Du camp de base au lac: pareil que le jour 5, et sur 3h de montée! Mais le bleu turquoise du lac, d'un bleu... tellement bleu!, (et le chocolat chaud) est une récompense qui vaut bien tout l'oxygène qu'on a brulé dans notre effort!
Manang - Jomson
Jour 11: Manang (3540m) - Letdar (4200m): 4h30 de marche
Jour 12: Letdar (4200m) - Thorong High Camp (4850m): 4h de marche
Jour 13: Thorong High Camp (4850m) - Muktinath (3800m): 8h de marche
Jour 14: Muktinath (3800m) - Jomson (2720m): 7h de marche
Le mauvais temps s'annonçant, on a préféré retourner à Manang pour être bien installés (le petit crumble aux pommes a aussi pesé dans la balance) plutôt que perché à plus de 4000m au milieu des montagnes. On a donc eu droit à un second jour de repos, mais notre ami Christophe a du se résoudre à prendre une jeep pour redescendre à Besisahar (12h de trajet quand même) à cause de son avion qui n'avait pas forcément prévu de l'attendre s'il arrivait en retard!

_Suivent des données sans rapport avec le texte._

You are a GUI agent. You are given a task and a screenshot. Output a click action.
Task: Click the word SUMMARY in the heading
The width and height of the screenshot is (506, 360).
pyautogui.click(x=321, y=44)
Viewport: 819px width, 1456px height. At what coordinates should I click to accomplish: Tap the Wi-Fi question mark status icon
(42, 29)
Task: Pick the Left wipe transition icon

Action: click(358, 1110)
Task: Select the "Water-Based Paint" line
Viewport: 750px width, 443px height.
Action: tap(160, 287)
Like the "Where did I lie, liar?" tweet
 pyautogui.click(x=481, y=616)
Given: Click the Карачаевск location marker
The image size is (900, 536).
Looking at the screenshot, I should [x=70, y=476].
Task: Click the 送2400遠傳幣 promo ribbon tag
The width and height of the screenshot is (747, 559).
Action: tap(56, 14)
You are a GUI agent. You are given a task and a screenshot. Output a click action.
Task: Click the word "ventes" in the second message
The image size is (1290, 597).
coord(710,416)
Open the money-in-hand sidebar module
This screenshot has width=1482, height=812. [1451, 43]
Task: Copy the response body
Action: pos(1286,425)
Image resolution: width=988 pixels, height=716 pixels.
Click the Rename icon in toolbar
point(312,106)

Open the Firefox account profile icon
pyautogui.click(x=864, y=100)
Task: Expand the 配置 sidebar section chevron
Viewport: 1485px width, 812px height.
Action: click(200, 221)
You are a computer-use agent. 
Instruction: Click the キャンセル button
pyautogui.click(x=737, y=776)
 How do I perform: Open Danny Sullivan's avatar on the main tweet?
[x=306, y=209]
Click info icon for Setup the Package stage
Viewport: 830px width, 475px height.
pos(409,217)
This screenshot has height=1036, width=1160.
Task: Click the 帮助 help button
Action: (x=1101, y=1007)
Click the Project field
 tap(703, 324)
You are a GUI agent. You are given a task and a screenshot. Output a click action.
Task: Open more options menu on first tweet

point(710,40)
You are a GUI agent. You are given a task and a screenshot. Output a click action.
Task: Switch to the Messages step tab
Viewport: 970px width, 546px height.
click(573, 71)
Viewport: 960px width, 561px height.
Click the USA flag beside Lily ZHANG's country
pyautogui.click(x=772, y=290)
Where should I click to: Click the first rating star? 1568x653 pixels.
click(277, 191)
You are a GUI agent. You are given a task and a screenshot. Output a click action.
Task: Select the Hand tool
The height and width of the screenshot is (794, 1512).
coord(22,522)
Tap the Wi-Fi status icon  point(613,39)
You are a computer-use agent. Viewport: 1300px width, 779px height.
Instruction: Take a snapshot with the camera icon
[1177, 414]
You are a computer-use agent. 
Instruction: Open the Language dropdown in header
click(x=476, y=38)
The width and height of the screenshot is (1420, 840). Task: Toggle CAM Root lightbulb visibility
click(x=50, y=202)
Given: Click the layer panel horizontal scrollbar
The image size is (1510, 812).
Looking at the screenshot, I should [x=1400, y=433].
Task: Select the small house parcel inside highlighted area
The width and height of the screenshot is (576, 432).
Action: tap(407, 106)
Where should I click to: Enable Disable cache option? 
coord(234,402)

J'ai succombé à l'appel du cinéma: une grange de projection à 3500m d'altitude ça court pas les rues! Il y avait même thé et popcorn inclus! Et le choix du film était très judicieux: "Into Thin Air", ou l'histoire vraie d'une ascension de l'Everest en 1996 qui tourne au drame. De quoi être bien gonflé à bloc avant d'attaquer le passage du col...
La météo nous annonçant une fenêtre pour le passage du col deux jours plus tard, on a quitté Manang et continué à gagner de l'altitude. Le lendemain matin à Ledar il y avait une fine pellicule de neige sur le chemin.
On a décidé de loger au Thorong high camp pour réduire le chemin à faire le lendemain matin (4900 mètres quand même, on a dormi plus haut que le Mont Blanc). Mais ce lodge, en plus d'être cher car pas de concurrent à cette altitude, n'est pas chauffé! Et oui, pas de forêt ni de bouse de vache séchée non plus! Avec une petite tempête de neige qui s'est levée l'après midi et qui a durée une bonne partie de la nuit, on a joué des grelots! Même une soupe chaude ne le reste pas très longtemps quand il fait 5°C dans le le salon...
Pas de problème particulier durant la nuit si ce n'est se réveiller en cherchant son souffle quelques fois (Œdème pulmonaire qui se déclencherait???). Adèle a profité pleinement de son nouveau duvet de compétition.
Lever 4h, ciel magnifiquement étoilé, couche de neige d'environ 4cm, on enfile 4 couches de vêtement (T-shirt thermique, chemise, polaire, coupe vent; ce qui fait qu'on porte un sac quasi vide!) ptit dej express, on casse la glace du réservoir d'eau pour remplir les gourdes et c'est parti pour le passage tant attendu!
On avait décidé de suivre un groupe d'israélienne avec un guide, mais leur rythme était trop lent (qui a dit qu'on était des machines déjà?) et le chemin a déjà été tracé par des lèves tôt. 1h plus tard elles nous re-dépassent... Mais à cheval! C'est plus ce que c'était le Mossad...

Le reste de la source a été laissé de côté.